Gewaltige Schwingen
Manchmal gehen Wünsche eben doch in Erfüllung. Und dieser hat es wirklich in sich. Ein faszinierendes Vorbild, innovative Problemlösungen, dazu eine gehörige Portion Wagemut und noch viel mehr Herzblut. Und dabei immer nur ein Ziel vor Augen: Luftfahrtgeschichte wieder lebendig zu machen. Als unser Autor Andreas Kanonenberg erfuhr, was sein Freund Markus Frey sich als nächstes Projekt ausgesucht hatte, entschloss er sich, ihn auf der über zweijährigen Reise von der ersten CAD-Zeichnung bis zum Jungfernflug zu begleiten.

* GESPEICHERTE ZEILEN:
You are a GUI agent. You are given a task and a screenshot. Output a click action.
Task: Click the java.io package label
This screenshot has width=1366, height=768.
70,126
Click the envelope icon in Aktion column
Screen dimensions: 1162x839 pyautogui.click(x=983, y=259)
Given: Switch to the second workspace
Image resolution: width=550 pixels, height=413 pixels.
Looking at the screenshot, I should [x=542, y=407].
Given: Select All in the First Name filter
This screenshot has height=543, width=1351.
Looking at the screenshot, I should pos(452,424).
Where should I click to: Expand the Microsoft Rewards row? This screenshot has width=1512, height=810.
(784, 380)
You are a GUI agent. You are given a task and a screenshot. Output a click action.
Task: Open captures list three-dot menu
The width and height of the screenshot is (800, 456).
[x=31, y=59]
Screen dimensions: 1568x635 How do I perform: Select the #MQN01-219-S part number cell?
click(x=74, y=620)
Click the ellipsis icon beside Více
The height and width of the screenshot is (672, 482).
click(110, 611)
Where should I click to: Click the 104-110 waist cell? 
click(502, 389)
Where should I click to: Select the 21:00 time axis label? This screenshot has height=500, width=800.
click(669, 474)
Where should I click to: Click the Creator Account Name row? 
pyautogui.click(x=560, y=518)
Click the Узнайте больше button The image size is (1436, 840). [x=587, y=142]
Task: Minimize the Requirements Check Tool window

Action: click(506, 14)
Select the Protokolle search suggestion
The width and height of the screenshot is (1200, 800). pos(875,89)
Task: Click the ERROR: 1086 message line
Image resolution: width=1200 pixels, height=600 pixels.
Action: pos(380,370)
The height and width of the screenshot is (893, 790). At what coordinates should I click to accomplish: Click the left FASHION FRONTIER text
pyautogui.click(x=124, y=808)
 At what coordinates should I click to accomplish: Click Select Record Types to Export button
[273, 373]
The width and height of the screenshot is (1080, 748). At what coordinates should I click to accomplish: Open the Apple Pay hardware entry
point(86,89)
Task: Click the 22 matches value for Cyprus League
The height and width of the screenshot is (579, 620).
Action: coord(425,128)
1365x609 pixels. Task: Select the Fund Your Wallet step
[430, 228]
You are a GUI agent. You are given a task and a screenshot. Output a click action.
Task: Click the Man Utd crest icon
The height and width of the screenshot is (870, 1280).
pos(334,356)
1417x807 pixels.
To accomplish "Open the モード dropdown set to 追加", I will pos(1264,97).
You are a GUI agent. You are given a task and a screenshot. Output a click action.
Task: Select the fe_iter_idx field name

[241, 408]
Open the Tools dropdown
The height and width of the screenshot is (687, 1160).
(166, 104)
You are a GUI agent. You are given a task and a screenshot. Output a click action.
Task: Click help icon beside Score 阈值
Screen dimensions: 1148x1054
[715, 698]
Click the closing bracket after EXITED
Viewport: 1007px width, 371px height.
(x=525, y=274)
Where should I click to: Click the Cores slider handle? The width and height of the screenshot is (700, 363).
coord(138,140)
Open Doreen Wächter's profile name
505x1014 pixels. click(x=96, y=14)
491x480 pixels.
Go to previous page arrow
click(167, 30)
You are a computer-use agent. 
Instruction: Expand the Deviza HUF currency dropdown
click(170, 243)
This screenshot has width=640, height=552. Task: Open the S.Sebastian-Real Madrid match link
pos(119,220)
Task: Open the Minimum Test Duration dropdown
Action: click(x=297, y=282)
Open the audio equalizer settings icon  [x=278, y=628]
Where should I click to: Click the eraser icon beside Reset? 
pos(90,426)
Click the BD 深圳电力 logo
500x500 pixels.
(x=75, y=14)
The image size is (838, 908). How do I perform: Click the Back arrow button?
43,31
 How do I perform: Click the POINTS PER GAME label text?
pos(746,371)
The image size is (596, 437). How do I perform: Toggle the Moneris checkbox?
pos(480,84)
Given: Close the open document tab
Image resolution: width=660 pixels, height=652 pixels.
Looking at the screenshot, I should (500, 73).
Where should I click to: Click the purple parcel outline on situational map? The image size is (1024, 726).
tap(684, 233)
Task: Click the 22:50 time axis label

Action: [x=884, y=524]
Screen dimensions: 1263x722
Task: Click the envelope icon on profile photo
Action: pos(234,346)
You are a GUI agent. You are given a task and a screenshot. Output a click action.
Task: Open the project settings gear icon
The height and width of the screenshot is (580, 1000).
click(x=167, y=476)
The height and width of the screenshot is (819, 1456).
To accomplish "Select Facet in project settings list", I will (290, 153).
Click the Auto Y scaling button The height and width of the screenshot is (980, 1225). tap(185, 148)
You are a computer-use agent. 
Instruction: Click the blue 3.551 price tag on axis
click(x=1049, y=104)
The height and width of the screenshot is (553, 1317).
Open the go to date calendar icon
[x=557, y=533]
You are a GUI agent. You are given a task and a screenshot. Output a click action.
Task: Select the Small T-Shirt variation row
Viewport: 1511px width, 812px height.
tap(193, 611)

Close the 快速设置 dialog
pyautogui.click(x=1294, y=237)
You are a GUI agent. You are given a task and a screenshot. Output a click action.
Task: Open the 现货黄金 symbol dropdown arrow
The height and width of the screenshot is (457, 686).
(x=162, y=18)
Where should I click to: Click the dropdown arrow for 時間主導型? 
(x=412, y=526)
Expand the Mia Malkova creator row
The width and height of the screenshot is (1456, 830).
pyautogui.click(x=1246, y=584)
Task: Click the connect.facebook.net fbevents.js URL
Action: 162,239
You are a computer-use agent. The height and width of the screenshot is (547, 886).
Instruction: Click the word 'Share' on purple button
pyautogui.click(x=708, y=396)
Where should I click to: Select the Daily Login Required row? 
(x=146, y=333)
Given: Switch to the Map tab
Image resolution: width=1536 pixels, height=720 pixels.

* AUFGABE: Schreibe den Textabschnitt neu, beginnend bei „Gewaltige Schwingen“ und endend bei „Jungfernflug zu begleiten.“. Setze dabei „Leidenschaft“ an die Stelle von „Herzblut“.

* ERGEBNIS:
Gewaltige Schwingen
Manchmal gehen Wünsche eben doch in Erfüllung. Und dieser hat es wirklich in sich. Ein faszinierendes Vorbild, innovative Problemlösungen, dazu eine gehörige Portion Wagemut und noch viel mehr Leidenschaft. Und dabei immer nur ein Ziel vor Augen: Luftfahrtgeschichte wieder lebendig zu machen. Als unser Autor Andreas Kanonenberg erfuhr, was sein Freund Markus Frey sich als nächstes Projekt ausgesucht hatte, entschloss er sich, ihn auf der über zweijährigen Reise von der ersten CAD-Zeichnung bis zum Jungfernflug zu begleiten.